The mortality rate is high in patients with acute kidney injury (AKI). Hyperglycemia and hypoglycemia alone can increase the morbidity and mortality of patients with AKI. Up to now, no relevant studies have analyzed the relationship between different blood glucose levels and mortality in AKI patients. Therefore, exploring the relationship between baseline blood glucose level and 30-day mortality in patients with AKI can provide early warning information for disease prognosis and provide reference basis for reasonable level of blood glucose control. This retrospective cohort study was obtained from the Medical Information Mart for Intensive Care III (MIMIC-III) database. Patients had experienced AKI within 48 hours of admission.
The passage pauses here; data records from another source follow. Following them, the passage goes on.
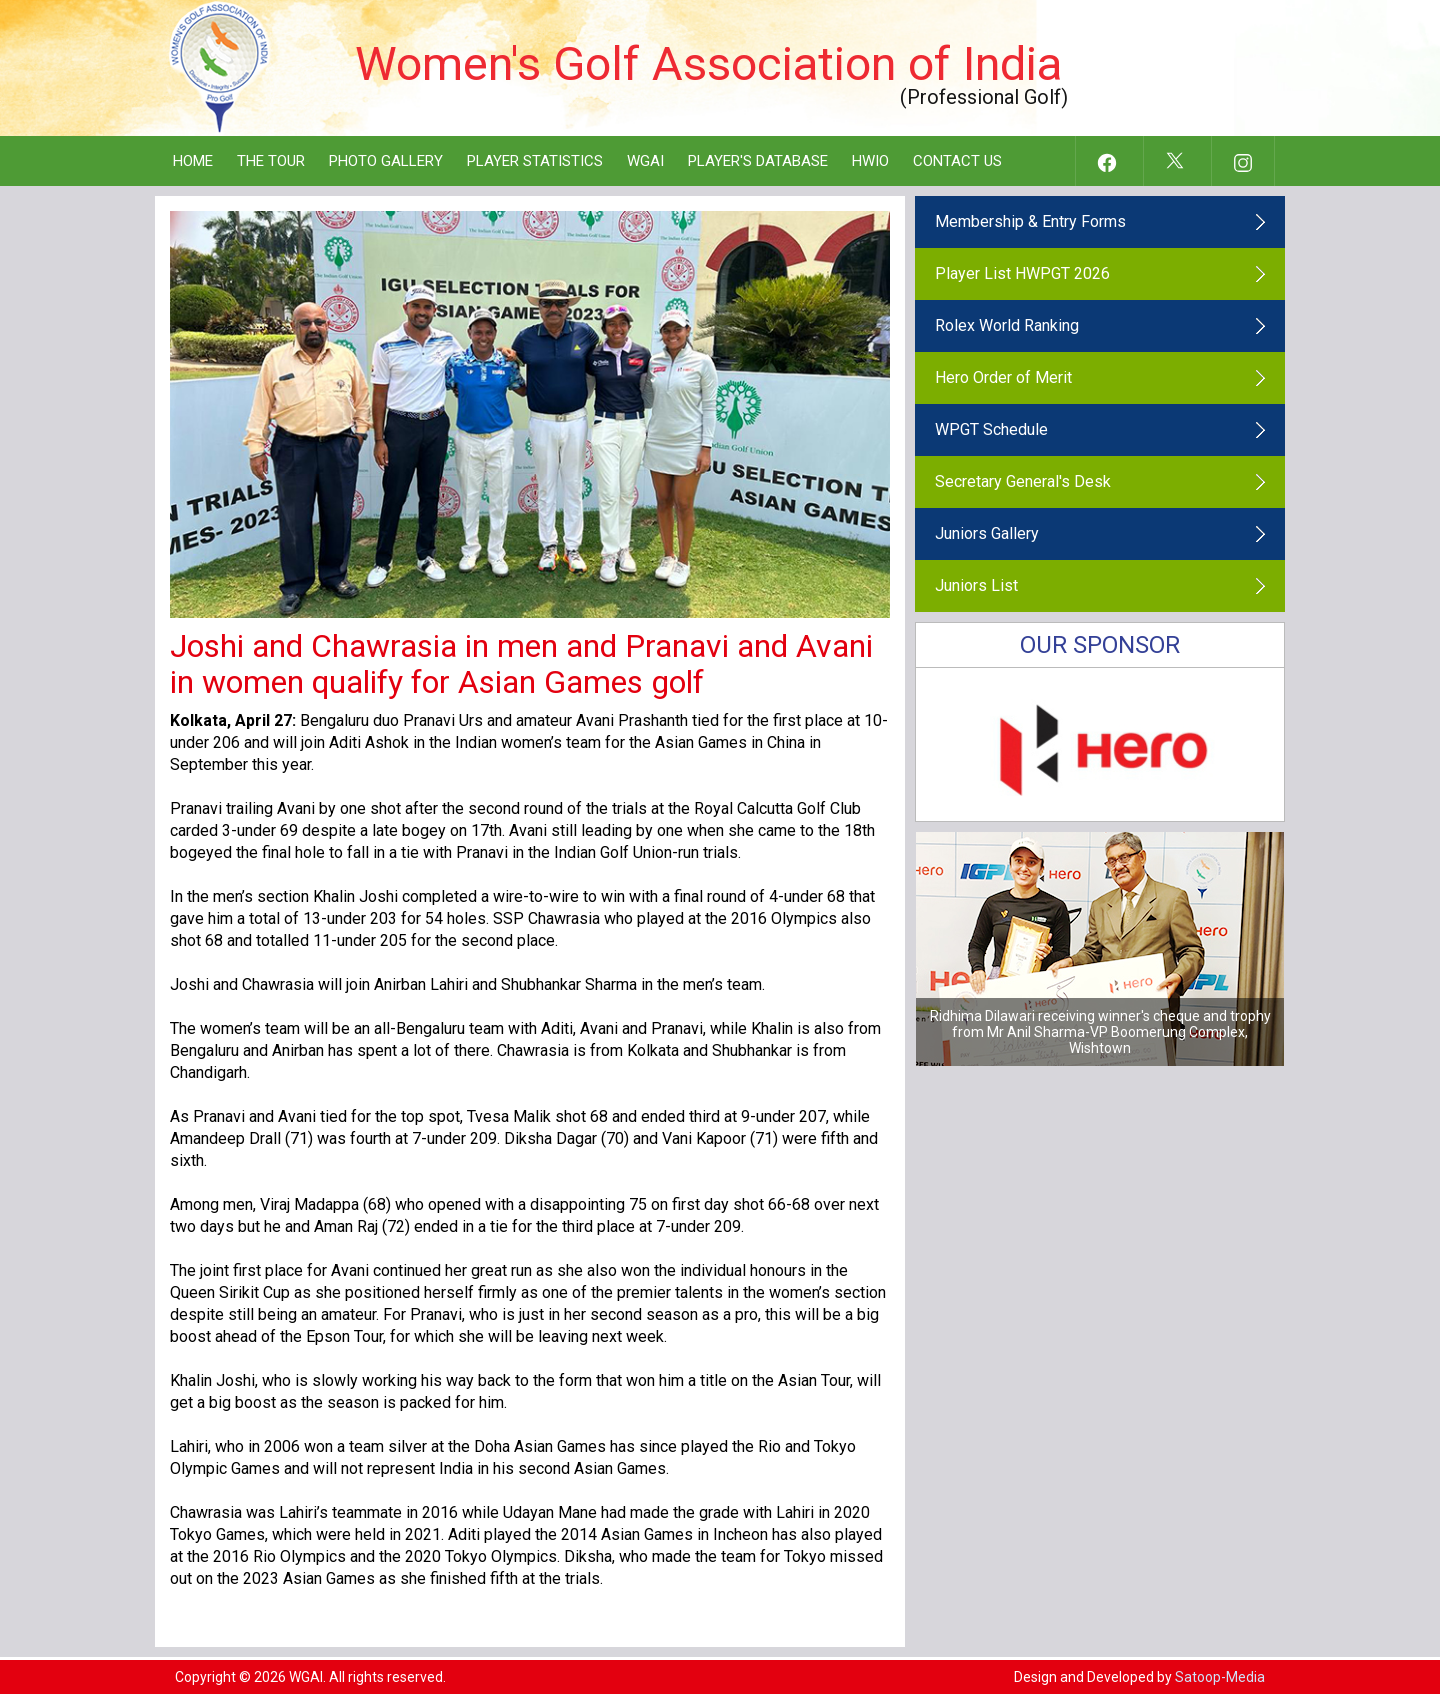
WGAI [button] (645, 161)
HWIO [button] (870, 161)
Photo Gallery (386, 161)
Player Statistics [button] (535, 161)
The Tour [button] (271, 161)
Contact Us (957, 161)
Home (193, 161)
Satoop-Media (1220, 1677)
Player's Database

AKI was diagnosed according to the Kidney Disease: Improving Global Outcomes (KDIGO) guidelines. Data on patients' baseline blood glucose level on admission was retrieved, and the outcome indicator was 30-day mortality. A multivariate Cox regression analysis and smoothed curve fitting were used to assess the relationship between the baseline blood glucose level and 30-day mortality. The covariates used for adjustment were those in the patient's baseline data. A total of 14,449 AKI patients were screened. The overall 30-day mortality rate was 17.6%. Patients with blood glucose levels of 6.36-7.35 mmol/L on admission had the lowest 30-day mortality risk. The multivariate Cox regression model and smoothed curve fitting revealed a U-shaped relationship between the baseline blood glucose level and 30-day mortality after adjusting all the covariables of the baseline data. The inflection point occurred at 5.52 mmol/L. The effect size was 0.773 [hazards ratio (HR) =0.773; 95% confidence interval (CI): 0.614-0.975, P=0.030] on the left side of the inflection point, and 1.077 (HR =1.077; 95% CI: 1.059-1.097, P<0.001) on the right side. The blood glucose of patients with AKI should be controlled at a reasonable level and should not be lower than 5.52 mmol/L, and the optimal control level needs further study. The limitation of this study is that there are some confounding factors in the retrospective study.